Fernando Montero

Personal information
- Full name: Fernando Montero Mata
- Date of birth: 1 November 1948 (age 77)
- Place of birth: Limón, Costa Rica
- Position: Striker

Senior career*
- Years: Team / Apps / (Gls)
- 1969–1970: Limonense
- 1971–1972: Cartaginés
- 1973–1982: Herediano
- 1975: → Platense (loan)
- 1981: → Municipal (loan)
- 1982: Limonense
- 1983: Jade East Dynamos
- 1983–1984: El Carmen
- 1985: Águila
- 1986: Club España

International career^{‡}
- 197?–1980: Costa Rica / 10 / (2)

= Fernando Montero =

Costa Rican footballer (born 1948)

Fernando Montero Mata (born 1 November 1948) is a retired Costa Rican football striker.

==Club career==
Nicknamed Macho, Montero most prominently played for Herediano with whom he won three league titles and became the league's top goalscorer in 1974 with 19 goals.
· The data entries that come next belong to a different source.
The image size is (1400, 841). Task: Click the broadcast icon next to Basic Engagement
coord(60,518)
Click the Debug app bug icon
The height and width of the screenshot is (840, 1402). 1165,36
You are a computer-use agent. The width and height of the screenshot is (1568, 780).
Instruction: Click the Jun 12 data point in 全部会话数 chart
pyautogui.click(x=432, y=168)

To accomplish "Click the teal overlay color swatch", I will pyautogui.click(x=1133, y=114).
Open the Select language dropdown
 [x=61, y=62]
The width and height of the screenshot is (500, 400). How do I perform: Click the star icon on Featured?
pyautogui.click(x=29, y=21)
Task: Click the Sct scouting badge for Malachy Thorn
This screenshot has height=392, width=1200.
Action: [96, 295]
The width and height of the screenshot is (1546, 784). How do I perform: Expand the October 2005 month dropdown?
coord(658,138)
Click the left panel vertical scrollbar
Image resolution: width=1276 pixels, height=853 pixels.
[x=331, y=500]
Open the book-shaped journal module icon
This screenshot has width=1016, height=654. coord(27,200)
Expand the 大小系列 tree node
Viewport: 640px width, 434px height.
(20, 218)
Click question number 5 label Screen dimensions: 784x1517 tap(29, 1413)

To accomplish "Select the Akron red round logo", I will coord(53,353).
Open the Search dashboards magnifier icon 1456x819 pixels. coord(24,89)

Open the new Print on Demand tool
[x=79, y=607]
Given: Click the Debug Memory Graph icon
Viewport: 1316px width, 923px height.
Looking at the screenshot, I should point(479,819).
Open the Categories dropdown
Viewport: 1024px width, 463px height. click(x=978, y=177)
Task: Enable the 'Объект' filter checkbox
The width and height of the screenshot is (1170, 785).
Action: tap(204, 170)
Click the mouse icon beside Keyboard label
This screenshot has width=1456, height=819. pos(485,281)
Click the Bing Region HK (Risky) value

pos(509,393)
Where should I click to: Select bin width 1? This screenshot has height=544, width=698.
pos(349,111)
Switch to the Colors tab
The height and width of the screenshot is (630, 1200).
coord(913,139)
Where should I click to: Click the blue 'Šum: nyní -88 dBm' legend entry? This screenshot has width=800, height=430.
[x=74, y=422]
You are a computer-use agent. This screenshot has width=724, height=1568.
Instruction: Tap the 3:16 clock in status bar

He also played for hometown club Limonense and had spells abroad in El Salvador, Guatemala, South Africa and the United States.

==International career==
Montero represented Costa Rica in the 1976 and 1980 Olympic Games qualifiers and earned a total of 10 caps, scoring 2 goals.

==Personal life==
Born in Limón to Emilio Montero and Consuelo Mata,"Macho" is married to Francini Soto Arguedas and they have 4 children.